3. Het verweer van de gerechtsdeurwaarder

De gerechtsdeurwaarder heeft de klacht gemotiveerd bestreden. Hiertoe heeft hij aangevoerd – samengevat - dat het derdenbeslag inderdaad niet is overbetekend aan klaagster, maar dat dit niet klachtwaardig is nu aan overschrijding van de in artikel 475i van het Wetboek van Burgerlijke Rechtsvordering geen gevolgen zijn verbonden. Daarnaast was klaagster van dit beslag op de hoogte omdat [     ]bank snel uitvoering heeft gegeven aan het beslag en de getroffen gelden aan de geerchtsdeurwaarder heeft betaald. De brief van 1 mei 2010 is niet ontvangen. Met bezwaren over de beslaglegging dient klaagster zich te wenden tot de executierechter. Overigens kon toch al niet worden voldaan aan de wensen van verzoekster in deze brief zonder instemming van de opdrachtgever.

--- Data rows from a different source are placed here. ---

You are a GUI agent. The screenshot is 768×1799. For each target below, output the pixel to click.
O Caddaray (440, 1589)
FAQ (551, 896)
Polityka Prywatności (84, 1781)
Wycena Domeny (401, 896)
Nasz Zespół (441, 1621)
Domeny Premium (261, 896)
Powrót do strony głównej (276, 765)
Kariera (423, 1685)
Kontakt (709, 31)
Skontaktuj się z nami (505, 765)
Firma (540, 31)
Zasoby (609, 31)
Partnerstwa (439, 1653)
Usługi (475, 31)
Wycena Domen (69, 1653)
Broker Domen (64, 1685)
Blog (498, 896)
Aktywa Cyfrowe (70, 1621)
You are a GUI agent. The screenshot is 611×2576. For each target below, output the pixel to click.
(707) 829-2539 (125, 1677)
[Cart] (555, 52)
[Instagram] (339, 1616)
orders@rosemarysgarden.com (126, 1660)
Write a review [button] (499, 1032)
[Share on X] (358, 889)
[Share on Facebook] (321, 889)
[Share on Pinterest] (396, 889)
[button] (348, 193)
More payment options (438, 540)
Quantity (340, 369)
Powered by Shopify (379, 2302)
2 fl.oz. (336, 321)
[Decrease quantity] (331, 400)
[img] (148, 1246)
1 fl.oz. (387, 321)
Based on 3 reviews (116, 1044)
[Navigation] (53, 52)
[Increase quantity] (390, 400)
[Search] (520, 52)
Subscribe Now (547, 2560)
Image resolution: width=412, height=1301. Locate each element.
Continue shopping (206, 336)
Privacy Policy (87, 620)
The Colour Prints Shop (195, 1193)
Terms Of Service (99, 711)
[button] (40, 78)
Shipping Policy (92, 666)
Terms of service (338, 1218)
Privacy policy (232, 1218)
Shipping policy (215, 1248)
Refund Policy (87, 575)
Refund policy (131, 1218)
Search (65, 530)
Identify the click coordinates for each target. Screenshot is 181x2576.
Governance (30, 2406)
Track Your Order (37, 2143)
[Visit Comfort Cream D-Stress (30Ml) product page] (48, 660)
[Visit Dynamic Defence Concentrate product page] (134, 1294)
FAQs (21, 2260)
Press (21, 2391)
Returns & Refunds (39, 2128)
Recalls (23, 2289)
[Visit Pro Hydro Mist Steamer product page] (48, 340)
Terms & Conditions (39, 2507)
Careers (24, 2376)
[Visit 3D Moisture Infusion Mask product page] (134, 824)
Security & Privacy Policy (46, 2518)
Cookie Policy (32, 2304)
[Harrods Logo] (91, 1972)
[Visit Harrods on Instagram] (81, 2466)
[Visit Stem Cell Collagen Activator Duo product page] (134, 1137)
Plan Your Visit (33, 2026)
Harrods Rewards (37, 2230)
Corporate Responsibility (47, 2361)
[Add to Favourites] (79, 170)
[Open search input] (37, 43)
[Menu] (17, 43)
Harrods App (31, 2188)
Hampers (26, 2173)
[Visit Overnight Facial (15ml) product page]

4. De beoordeling van de klacht

4.1. Ingevolge artikel 34 van de Gerechtsdeurwaarderswet zijn gerechtsdeurwaarders en kandidaat-gerechtsdeurwaarders onderworpen aan tuchtrechtspraak ter zake van enig handelen of nalaten in strijd met die wet of in strijd met hetgeen een behoorlijk gerechtsdeurwaarder betaamt. Ter beoordeling staat of de handelwijze van de gerechtsdeurwaarder een tuchtrechtelijk verwijtbare gedraging in de zin van dit artikel oplevert.

4.2 De Kamer acht de klacht gegrond. Ter zitting heeft de gerechtsdeurwaarder niet kunnen toelichten waarom er niet is overbetekend. Dit is in strijd met de wettelijke bepalingen. Niet gebleken is dat de gerechtsdeurwaarder de brief van 1 mei 2010 heeft ontvangen.

4.3 Gelet op de omvang van het verwijt dat de gerechtsdeurwaarder te maken valt acht de Kamer een maatregel niet op zijn plaats.

BESLISSING

De Kamer voor Gerechtsdeurwaarders:

-        verklaart de klacht gegrond;

-        ziet van het opleggen van een maatregel af.

Aldus gegeven door mr. C.M. Berkhout, voorzitter, mr. C.W. Inden en mr. J.J.L. Boudewijn (plaatsvervangende) leden en uitgesproken ter openbare terechtzitting van 28 december 2010 in tegenwoordigheid van de secretaris.

Tegen deze beslissing kan binnen dertig dagen na dagtekening van verzending van het afschrift van de beslissing hoger beroep worden ingesteld bij het Gerechtshof te Amsterdam, Postbus 1312, 1000 BH Amsterdam.